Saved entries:

Content starts

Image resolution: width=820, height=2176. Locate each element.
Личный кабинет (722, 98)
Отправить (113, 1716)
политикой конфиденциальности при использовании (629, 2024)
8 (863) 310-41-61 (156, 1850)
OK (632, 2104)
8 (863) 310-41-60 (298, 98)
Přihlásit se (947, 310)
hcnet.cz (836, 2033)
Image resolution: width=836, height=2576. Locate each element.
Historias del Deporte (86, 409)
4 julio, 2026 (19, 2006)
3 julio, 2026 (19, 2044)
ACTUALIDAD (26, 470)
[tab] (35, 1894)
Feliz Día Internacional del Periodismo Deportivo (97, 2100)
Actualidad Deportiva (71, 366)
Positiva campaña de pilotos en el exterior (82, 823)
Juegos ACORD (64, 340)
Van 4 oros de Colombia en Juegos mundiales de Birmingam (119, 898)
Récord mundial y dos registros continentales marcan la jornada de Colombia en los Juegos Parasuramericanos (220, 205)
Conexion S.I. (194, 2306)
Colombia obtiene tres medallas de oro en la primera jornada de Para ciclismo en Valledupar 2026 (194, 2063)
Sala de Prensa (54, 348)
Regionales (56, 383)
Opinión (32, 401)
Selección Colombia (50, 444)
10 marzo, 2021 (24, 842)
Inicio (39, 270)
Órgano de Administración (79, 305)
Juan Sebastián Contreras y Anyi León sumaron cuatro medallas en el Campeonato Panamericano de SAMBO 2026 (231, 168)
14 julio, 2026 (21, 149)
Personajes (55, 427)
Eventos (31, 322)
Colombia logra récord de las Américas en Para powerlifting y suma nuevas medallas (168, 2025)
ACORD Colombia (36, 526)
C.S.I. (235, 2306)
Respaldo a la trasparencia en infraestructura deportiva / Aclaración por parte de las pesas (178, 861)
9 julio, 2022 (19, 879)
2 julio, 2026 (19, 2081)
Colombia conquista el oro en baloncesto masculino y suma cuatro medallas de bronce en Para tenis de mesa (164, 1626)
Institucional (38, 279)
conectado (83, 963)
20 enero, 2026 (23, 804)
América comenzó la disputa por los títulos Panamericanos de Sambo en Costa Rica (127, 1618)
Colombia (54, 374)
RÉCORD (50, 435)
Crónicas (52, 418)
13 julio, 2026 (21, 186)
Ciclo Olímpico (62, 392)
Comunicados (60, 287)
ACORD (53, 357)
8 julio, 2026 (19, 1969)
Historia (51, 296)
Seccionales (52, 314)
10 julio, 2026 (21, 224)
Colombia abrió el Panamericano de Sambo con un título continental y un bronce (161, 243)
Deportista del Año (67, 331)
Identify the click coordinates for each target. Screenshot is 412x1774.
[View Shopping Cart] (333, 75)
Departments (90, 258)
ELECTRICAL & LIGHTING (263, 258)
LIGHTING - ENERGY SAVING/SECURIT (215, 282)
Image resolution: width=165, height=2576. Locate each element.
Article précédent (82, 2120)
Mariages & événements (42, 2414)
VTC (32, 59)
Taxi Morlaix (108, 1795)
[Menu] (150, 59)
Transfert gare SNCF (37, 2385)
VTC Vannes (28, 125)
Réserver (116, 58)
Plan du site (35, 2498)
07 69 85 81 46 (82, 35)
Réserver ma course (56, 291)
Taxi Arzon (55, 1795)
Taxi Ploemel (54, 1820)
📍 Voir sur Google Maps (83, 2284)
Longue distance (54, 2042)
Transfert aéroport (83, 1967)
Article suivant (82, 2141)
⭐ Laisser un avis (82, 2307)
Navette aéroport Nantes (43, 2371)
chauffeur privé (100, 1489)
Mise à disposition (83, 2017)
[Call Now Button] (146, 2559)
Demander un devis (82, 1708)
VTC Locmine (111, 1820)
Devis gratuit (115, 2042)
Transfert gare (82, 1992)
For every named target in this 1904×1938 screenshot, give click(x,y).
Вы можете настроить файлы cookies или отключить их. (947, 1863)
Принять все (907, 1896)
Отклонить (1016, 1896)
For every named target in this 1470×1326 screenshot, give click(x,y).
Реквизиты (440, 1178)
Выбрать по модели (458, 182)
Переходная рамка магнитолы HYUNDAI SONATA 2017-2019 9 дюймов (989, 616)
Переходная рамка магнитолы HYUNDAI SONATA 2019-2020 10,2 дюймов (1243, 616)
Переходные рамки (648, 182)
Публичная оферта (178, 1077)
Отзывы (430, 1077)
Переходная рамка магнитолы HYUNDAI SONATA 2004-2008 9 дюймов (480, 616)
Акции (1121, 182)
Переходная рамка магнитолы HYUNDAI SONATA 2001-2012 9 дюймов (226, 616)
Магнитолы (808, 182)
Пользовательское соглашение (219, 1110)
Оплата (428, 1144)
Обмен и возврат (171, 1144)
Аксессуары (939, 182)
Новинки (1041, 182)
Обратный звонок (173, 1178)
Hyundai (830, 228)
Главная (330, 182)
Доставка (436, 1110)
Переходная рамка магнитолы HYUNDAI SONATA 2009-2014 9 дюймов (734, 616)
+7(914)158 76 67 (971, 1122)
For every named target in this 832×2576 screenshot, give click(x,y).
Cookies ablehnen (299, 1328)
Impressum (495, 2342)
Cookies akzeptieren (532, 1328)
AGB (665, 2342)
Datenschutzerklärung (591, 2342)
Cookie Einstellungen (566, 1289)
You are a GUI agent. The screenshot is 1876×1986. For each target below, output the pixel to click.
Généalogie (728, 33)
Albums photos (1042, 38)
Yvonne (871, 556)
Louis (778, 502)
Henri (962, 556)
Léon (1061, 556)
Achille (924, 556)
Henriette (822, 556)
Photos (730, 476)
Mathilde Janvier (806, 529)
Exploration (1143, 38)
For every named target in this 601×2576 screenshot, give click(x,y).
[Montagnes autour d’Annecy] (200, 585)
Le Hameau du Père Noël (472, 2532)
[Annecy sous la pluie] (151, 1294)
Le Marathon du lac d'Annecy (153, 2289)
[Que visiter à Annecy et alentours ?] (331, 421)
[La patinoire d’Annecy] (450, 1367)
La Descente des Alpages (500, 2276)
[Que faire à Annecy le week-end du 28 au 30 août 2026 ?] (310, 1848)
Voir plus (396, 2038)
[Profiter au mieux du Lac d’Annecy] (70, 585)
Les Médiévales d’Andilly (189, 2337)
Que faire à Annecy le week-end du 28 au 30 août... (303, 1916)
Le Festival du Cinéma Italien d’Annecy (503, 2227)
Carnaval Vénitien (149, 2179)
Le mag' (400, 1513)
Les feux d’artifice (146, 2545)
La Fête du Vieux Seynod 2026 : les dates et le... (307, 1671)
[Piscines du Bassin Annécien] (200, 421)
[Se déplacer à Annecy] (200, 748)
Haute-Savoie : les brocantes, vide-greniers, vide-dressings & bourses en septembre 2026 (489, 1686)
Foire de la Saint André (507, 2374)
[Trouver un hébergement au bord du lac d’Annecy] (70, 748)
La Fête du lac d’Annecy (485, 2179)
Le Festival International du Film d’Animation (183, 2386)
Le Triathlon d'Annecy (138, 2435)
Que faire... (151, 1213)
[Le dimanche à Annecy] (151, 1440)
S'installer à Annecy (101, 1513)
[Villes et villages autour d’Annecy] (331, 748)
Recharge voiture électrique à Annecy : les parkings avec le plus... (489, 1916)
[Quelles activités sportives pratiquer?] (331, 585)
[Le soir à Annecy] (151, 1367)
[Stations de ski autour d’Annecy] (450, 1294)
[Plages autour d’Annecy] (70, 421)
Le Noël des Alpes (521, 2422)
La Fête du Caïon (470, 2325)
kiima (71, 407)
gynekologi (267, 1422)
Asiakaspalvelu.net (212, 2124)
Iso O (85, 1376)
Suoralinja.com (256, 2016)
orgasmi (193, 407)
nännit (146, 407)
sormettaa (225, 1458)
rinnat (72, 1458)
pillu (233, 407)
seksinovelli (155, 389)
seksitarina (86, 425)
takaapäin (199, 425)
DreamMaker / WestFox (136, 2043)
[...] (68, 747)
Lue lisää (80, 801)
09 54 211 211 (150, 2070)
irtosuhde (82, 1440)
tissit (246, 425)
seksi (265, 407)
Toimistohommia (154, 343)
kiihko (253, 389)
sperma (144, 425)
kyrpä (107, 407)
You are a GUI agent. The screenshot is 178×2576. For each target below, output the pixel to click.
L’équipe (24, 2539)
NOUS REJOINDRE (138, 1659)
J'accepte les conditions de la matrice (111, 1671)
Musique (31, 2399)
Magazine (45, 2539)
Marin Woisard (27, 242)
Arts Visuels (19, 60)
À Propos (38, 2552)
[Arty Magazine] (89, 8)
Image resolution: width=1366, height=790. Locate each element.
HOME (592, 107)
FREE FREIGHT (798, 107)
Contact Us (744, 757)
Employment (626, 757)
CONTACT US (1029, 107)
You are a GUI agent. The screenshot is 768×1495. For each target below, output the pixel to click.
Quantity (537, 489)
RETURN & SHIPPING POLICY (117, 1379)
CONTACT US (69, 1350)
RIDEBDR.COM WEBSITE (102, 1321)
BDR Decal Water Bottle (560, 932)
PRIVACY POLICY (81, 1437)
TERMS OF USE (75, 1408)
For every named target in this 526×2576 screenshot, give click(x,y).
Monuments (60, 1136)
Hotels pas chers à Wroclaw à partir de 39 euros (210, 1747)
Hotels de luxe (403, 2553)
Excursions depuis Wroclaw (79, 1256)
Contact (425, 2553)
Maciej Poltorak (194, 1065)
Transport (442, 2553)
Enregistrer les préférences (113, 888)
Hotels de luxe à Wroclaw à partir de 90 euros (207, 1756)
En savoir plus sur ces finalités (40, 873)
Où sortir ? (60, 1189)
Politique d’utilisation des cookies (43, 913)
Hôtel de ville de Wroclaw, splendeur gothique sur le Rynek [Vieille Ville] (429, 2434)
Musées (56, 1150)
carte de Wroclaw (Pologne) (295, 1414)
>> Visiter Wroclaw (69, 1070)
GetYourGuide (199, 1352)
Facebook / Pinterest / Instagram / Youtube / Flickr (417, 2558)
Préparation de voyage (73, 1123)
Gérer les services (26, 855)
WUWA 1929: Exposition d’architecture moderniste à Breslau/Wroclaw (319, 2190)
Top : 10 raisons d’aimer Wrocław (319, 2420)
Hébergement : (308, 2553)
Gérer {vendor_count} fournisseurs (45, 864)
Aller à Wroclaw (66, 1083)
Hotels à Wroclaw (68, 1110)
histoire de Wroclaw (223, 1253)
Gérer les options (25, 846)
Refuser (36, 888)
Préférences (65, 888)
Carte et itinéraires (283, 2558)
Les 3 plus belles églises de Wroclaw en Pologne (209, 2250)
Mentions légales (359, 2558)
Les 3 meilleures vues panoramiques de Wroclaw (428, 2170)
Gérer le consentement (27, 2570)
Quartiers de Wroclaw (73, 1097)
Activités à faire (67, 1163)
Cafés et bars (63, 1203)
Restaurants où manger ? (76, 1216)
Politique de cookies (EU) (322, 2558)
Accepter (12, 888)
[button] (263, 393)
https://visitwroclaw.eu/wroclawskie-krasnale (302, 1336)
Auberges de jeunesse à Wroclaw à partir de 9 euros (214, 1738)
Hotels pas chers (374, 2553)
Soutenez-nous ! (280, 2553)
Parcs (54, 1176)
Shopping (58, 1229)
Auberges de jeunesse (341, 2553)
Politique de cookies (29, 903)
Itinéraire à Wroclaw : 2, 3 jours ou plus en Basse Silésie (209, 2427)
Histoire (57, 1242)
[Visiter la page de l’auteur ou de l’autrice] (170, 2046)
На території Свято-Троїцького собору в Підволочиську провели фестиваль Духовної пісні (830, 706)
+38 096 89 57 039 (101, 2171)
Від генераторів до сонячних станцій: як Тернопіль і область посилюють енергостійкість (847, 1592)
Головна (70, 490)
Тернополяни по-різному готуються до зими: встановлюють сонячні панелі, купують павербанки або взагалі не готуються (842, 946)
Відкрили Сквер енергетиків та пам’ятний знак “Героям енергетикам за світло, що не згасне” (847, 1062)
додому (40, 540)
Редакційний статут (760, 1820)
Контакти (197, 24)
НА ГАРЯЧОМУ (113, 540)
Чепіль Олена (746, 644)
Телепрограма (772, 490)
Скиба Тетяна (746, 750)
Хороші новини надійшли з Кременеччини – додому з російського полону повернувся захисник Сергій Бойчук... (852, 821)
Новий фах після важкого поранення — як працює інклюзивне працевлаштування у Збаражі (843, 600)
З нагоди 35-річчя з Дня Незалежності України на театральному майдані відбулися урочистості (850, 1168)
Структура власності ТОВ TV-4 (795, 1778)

Content ends

WHAT IS REQUIRED:
Only the number is wanted here. How many lines in the entries contain "each"?

ANSWER AREA:
8